Required work
Report, copied in full, every line of the records below that contains the word "Given".

Source data
------------------------------------------------

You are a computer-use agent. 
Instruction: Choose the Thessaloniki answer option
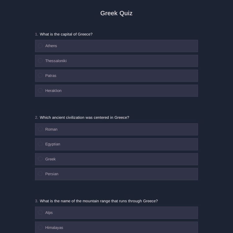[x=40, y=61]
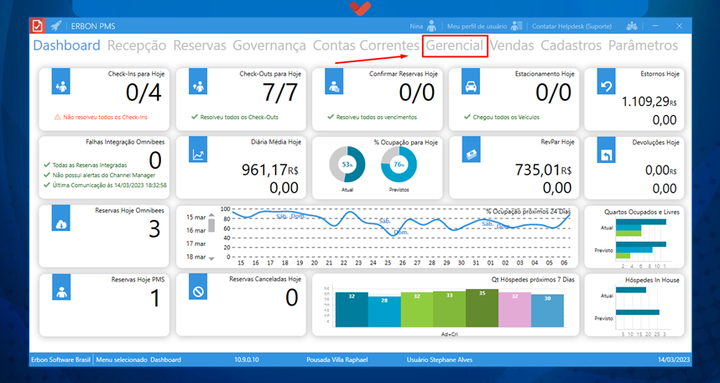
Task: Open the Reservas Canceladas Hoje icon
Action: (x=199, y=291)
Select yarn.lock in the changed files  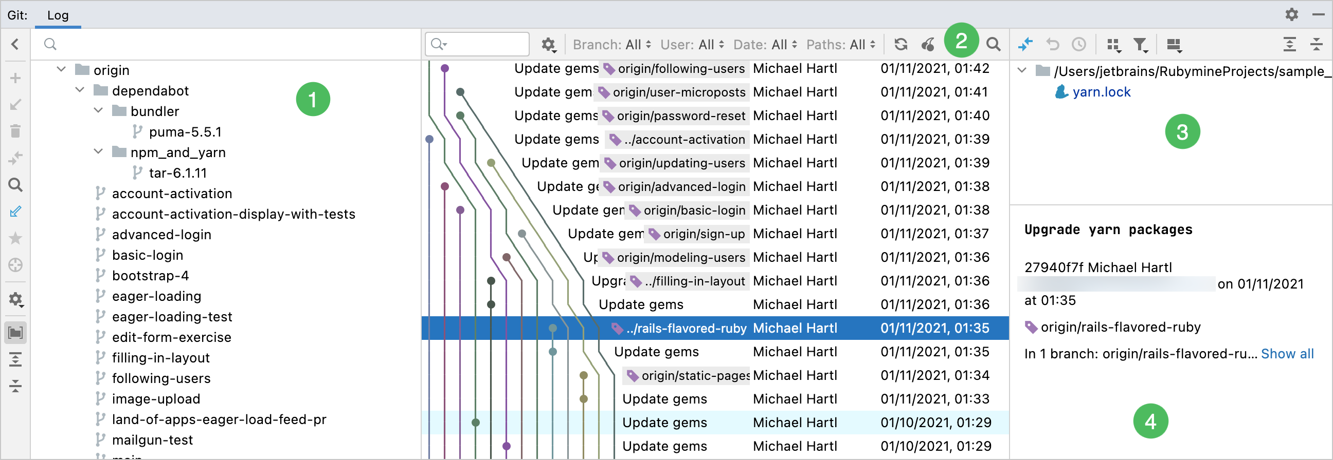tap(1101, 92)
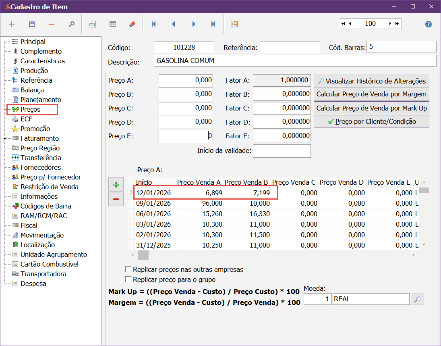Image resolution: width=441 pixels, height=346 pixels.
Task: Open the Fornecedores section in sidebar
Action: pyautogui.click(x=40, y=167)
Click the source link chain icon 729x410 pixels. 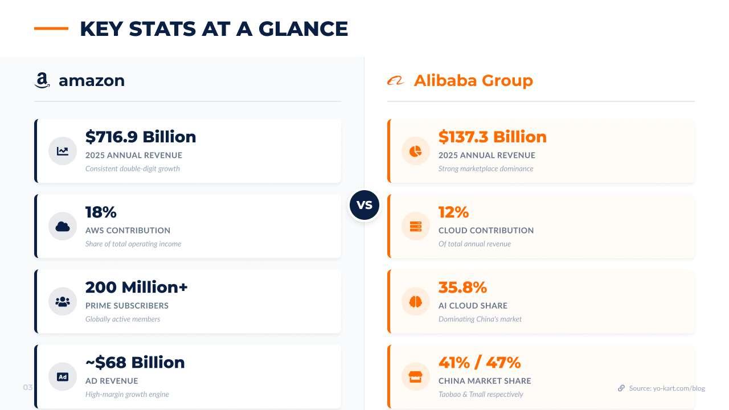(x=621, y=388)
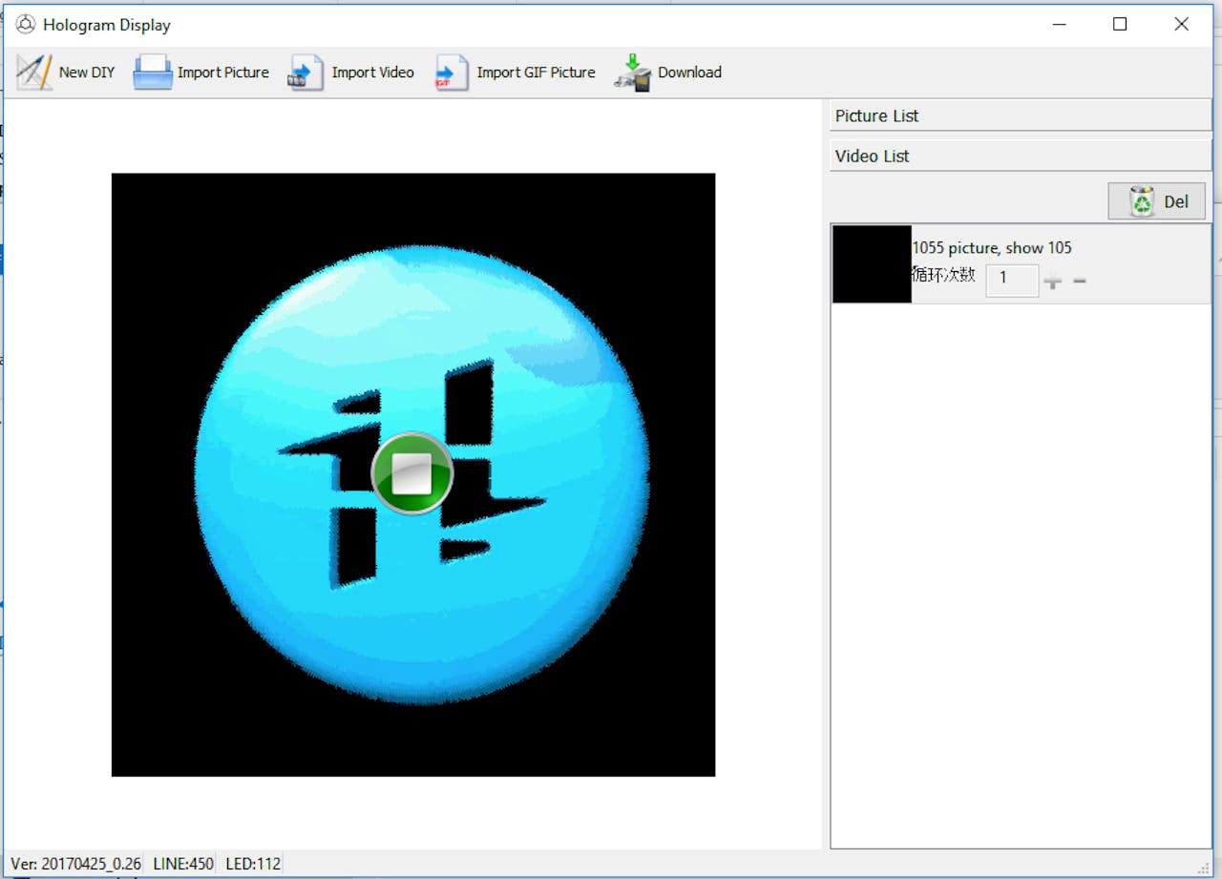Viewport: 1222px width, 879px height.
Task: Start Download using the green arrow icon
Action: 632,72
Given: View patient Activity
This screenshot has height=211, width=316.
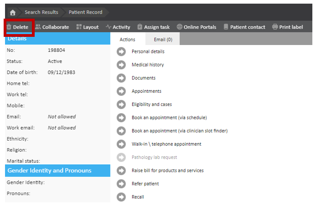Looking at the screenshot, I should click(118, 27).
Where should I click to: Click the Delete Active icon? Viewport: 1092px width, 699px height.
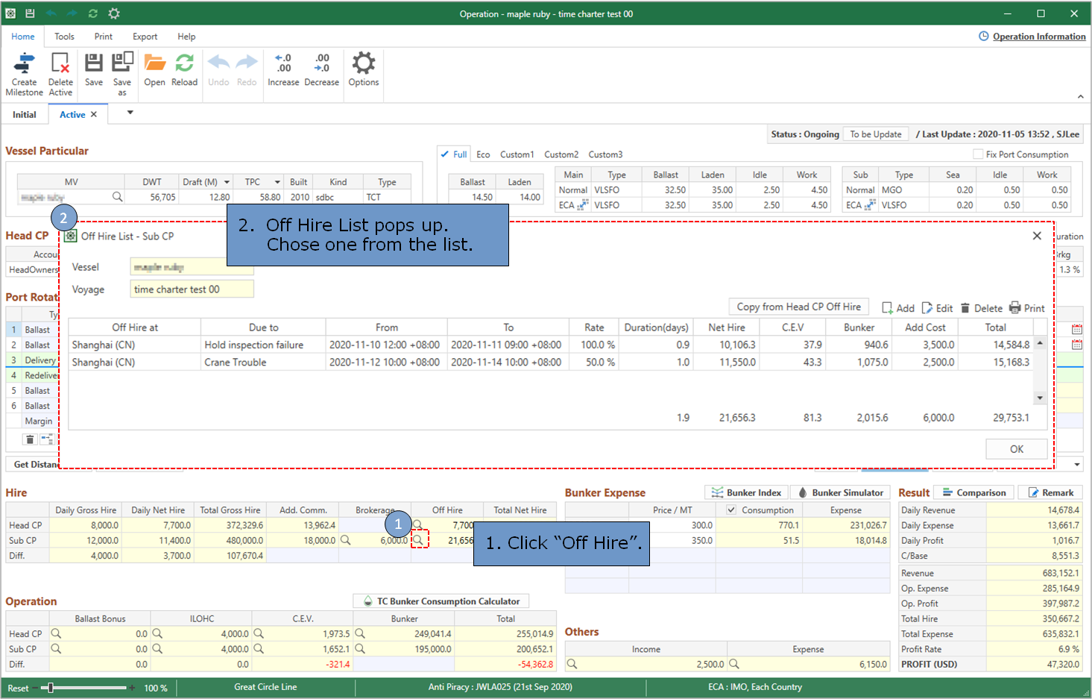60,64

------------------------------------------------

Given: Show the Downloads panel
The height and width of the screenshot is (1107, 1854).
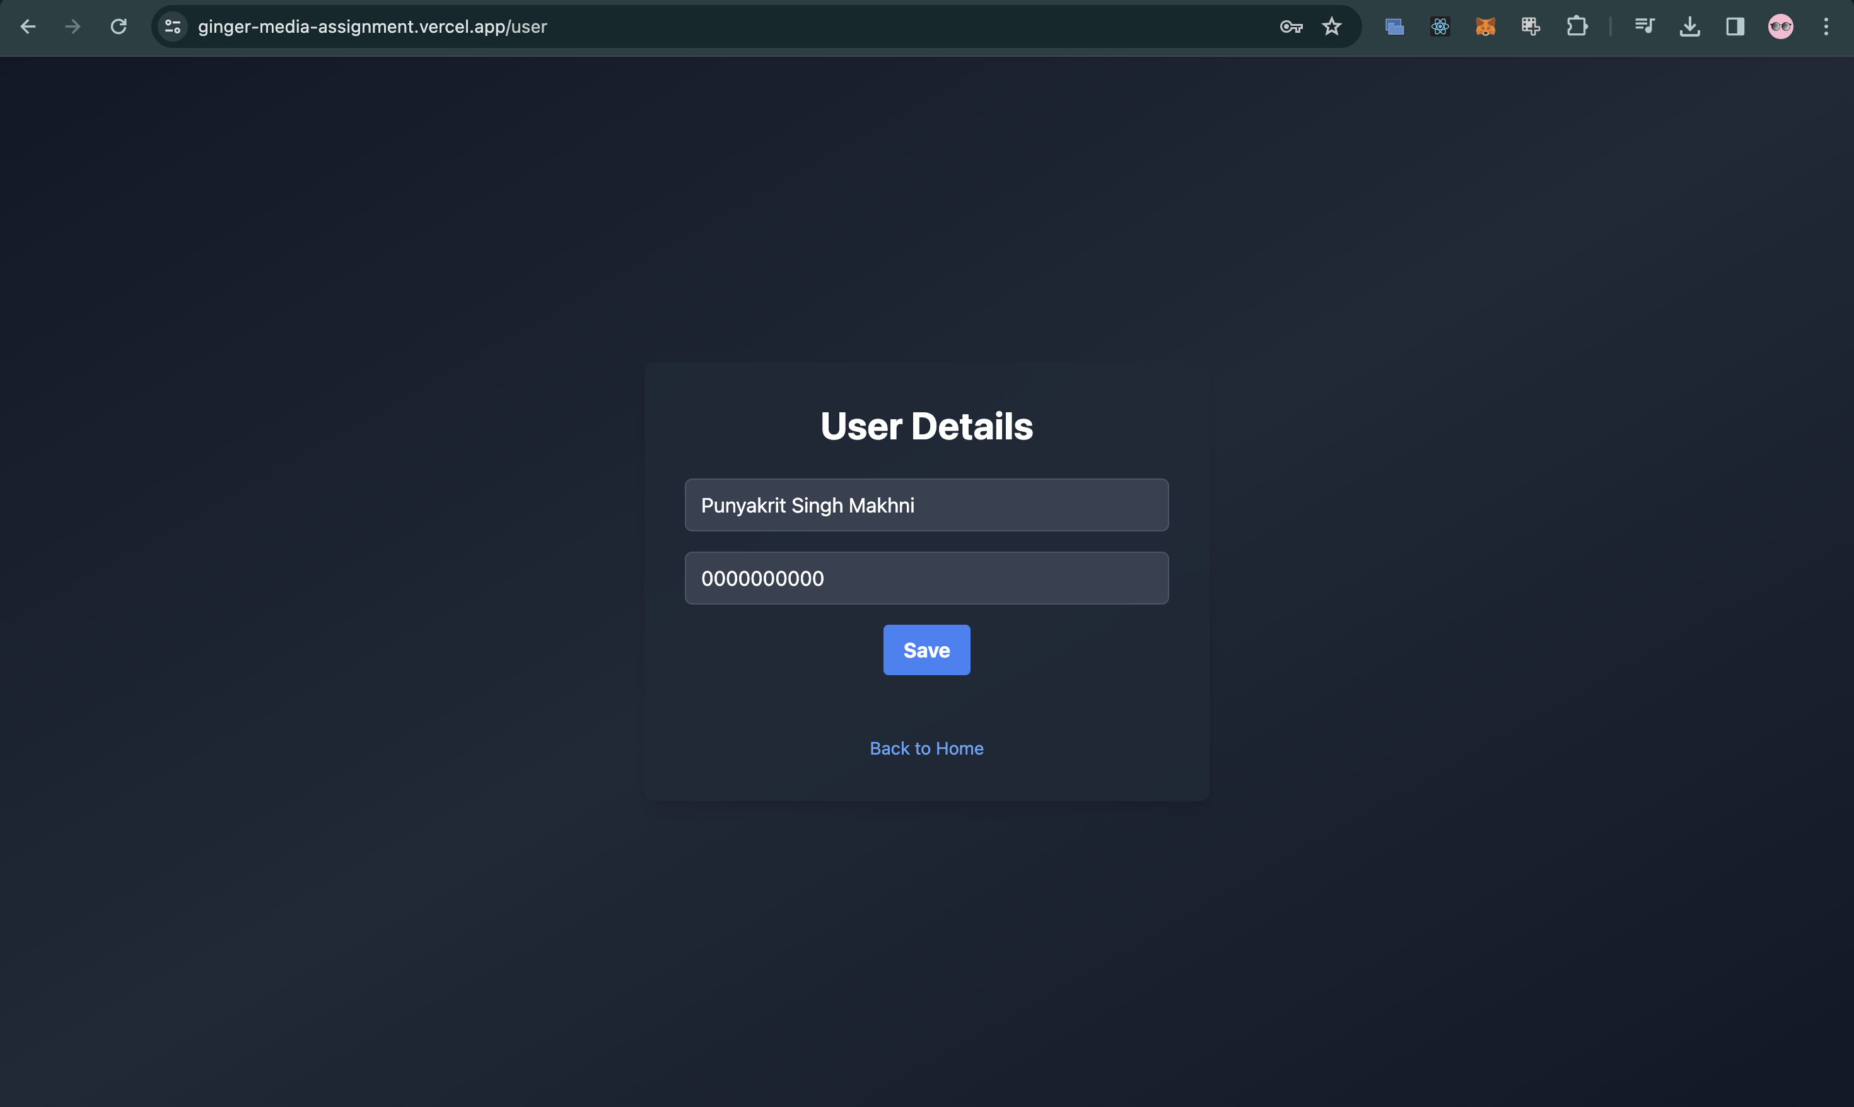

------------------------------------------------

Final result
Given: View patient Activity
Given: Show the Downloads panel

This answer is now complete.